Inverser le récit (flip the script) semble être la stratégie de l’équipe Harris qui a placé la campagne électorale sous le signe de la liberté et de la joie en réponse au misogyne Donald Trump qui s’est moqué du rire de son adversaire : « Laughing Kamala. Vous l’avez entendue rire ? Elle est folle, cinglée ! ».

Après le retrait (forcé) de Joe Biden de la course, le 21 juillet 2024, Kamala Harris, la candidate providentielle a énergisé le parti, chamboulé la campagne de Trump, redonné espoir à beaucoup d’électeur·trices démocrates et rassuré les financiers -elle a déjà récolté 540 millions de dollars-. Les spécialistes de communication politique ont écarté les mauvaises performances de Kamala Harris en tant que vice-présidente éteinte et dans l’ombre. Le bilan mis sous le tapis, elle incarne désormais le changement, la nouveauté, « une nouvelle voie », l’avenir optimiste d’un pays en danger.

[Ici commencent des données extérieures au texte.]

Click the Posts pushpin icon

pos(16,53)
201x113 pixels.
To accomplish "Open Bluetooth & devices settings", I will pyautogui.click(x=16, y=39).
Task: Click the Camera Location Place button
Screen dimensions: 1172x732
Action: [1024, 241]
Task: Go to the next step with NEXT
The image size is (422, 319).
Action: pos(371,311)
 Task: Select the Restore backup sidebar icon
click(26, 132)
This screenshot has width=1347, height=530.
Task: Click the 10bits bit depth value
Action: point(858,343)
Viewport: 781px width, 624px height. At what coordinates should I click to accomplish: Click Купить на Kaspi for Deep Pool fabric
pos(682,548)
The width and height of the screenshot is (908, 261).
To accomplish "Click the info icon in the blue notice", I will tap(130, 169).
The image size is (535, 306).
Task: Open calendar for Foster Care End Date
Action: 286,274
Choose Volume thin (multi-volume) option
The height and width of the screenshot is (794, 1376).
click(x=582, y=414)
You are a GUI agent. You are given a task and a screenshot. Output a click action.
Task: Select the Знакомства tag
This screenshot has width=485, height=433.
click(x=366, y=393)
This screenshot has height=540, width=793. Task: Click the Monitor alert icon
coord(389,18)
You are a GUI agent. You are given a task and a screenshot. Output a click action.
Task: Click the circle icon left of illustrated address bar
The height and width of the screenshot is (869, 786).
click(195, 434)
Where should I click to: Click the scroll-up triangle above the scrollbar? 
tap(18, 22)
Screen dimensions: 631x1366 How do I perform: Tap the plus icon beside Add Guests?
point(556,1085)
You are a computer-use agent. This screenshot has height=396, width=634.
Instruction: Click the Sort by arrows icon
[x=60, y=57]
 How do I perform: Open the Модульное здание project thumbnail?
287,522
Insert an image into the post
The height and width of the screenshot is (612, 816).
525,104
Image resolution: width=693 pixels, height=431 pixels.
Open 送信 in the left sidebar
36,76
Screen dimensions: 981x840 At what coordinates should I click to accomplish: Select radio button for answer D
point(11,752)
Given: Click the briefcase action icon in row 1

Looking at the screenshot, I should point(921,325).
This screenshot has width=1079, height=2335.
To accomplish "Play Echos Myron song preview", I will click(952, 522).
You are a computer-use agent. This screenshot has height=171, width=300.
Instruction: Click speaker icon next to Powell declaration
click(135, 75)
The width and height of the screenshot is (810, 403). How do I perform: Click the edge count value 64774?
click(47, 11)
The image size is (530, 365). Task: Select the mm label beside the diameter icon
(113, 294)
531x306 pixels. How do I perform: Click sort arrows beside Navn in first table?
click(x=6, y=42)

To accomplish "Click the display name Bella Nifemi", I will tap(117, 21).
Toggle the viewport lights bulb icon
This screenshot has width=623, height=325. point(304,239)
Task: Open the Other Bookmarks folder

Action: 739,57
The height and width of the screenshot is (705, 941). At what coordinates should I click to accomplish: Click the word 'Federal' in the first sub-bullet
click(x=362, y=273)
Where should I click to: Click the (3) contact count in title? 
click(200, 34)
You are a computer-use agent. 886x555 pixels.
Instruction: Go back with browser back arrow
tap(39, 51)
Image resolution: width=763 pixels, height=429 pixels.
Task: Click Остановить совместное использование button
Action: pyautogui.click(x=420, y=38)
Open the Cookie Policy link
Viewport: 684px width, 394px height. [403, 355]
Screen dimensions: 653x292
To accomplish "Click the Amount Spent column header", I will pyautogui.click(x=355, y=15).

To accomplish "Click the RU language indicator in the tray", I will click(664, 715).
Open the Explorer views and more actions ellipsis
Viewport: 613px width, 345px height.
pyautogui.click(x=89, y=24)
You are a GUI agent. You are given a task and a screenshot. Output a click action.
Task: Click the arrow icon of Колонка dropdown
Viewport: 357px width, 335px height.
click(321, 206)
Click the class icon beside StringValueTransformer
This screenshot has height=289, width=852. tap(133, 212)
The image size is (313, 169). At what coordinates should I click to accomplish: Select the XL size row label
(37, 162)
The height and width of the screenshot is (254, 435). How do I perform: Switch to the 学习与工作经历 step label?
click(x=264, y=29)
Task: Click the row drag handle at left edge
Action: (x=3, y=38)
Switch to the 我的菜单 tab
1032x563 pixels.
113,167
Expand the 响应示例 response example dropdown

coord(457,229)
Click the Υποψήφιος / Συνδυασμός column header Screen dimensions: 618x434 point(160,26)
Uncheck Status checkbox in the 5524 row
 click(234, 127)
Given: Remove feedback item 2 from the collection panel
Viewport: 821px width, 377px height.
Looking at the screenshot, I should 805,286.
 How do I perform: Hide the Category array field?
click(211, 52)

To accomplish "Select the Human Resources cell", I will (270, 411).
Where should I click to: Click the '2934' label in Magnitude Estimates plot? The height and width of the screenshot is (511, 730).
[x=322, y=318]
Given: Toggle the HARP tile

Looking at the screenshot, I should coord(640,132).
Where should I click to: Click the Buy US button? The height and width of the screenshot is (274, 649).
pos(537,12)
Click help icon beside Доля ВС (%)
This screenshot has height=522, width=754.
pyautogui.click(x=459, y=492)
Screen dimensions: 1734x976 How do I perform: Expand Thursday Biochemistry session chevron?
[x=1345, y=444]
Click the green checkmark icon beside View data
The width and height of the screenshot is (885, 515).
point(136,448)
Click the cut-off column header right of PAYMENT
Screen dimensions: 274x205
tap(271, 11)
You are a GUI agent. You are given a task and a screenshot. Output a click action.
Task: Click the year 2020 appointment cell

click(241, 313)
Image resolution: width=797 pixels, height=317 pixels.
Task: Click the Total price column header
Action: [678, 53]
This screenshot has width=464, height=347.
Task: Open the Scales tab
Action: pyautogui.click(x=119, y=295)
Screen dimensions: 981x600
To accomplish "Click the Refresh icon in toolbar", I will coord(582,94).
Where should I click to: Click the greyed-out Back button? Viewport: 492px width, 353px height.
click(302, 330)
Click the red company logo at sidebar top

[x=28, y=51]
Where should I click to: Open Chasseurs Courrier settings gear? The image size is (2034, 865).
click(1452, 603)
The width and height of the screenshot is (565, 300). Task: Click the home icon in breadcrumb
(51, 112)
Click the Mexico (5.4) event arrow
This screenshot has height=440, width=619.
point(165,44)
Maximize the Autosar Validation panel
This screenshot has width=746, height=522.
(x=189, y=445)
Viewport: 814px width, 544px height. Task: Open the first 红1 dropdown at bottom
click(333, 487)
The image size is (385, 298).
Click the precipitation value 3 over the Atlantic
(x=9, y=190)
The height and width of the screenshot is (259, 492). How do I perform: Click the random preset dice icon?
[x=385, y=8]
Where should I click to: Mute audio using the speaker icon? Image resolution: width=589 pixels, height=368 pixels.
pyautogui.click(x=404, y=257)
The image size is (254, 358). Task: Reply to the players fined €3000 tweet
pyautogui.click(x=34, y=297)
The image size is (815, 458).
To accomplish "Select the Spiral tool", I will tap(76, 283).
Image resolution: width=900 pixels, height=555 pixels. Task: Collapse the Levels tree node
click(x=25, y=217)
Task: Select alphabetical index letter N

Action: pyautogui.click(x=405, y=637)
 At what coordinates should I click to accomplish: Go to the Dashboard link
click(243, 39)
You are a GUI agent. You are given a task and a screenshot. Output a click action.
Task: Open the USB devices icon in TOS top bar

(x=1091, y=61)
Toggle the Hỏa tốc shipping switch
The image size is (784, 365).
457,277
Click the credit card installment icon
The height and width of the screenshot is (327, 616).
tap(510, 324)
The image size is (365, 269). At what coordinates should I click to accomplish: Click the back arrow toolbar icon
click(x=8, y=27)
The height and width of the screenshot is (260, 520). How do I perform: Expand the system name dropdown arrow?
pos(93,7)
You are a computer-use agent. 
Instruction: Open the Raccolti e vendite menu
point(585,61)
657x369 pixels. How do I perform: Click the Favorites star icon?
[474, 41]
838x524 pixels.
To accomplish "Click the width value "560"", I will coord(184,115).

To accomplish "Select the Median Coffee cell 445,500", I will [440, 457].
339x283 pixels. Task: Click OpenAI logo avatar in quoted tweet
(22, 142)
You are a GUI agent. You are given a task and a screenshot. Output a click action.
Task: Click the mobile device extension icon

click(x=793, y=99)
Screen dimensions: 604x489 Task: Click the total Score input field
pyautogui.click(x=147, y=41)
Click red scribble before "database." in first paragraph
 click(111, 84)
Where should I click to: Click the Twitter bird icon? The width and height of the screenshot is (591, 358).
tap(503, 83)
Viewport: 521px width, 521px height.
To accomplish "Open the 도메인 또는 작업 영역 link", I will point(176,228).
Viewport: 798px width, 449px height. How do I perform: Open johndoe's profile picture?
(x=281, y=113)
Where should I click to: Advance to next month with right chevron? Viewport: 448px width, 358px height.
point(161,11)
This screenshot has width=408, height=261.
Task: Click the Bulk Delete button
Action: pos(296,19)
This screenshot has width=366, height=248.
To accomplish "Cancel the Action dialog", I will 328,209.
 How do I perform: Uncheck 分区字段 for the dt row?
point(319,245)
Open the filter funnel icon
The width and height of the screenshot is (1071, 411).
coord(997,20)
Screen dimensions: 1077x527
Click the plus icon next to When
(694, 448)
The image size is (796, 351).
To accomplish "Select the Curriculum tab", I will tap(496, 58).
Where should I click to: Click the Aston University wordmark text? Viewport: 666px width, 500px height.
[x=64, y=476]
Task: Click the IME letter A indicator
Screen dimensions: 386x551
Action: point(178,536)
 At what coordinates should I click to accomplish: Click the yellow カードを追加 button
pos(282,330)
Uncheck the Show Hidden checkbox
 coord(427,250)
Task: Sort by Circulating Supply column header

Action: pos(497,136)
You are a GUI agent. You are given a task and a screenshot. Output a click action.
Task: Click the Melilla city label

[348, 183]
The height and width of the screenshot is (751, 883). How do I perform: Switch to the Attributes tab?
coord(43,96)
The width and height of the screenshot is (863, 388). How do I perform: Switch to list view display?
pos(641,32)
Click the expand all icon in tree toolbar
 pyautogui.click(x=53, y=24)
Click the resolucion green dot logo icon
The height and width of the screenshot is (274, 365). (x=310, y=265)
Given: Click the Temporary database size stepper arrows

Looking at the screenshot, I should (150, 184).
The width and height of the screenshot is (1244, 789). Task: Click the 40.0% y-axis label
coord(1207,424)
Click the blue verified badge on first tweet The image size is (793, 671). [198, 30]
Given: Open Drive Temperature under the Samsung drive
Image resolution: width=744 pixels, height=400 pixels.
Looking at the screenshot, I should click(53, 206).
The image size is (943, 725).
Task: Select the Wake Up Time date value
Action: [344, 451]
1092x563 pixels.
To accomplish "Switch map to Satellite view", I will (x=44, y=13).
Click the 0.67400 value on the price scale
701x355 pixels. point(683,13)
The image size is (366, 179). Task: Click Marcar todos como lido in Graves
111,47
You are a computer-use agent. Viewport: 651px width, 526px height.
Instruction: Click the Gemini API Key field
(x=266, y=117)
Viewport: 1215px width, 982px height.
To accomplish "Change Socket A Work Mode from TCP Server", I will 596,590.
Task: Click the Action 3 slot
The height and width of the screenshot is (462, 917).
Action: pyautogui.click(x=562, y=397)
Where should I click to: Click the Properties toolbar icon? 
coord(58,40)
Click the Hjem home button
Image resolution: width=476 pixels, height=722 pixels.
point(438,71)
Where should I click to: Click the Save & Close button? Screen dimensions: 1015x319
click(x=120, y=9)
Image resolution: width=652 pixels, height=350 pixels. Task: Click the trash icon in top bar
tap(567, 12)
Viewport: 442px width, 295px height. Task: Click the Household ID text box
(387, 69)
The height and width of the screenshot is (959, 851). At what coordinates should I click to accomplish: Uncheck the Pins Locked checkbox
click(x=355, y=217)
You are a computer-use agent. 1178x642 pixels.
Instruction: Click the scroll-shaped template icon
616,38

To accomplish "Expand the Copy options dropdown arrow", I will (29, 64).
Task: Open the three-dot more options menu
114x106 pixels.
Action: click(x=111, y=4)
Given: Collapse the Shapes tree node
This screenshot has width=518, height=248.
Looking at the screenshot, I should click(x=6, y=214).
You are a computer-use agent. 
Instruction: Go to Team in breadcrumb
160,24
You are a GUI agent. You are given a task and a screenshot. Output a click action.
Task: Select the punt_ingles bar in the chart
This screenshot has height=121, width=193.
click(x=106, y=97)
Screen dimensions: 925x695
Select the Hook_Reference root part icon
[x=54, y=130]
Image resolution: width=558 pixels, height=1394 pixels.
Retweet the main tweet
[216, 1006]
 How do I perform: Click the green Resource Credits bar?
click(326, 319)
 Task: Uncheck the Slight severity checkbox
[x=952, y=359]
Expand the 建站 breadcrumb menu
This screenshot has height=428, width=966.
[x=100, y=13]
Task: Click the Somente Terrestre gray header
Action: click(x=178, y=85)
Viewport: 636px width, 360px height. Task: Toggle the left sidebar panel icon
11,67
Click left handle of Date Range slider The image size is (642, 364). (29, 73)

Son concurrent, Donald Trump, raciste, homophobe, fraudeur, menteur invétéré, facho, repris de justice, suprémaciste et sexiste opposé au droit à l’avortement, fait d’elle une sauveuse, un miracle, un deus ex machina. Les Partis démocrates et républicains sont pourtant les deux visages du capitalisme américain, le premier a une forme plus douce, plus accueillante, plus progressiste; les deux composent le système néolibéral bipartite contrôlé par l’oligarchie financière, les entreprises et les influents groupes de pression. L’entourage de Kamala Harris aime nous rappeler que cette enfant d’immigré·es, père jamaïcain et mère indienne, est la première femme noire et d'origine sud-asiatique à être nommée présidente d’un grand parti américain.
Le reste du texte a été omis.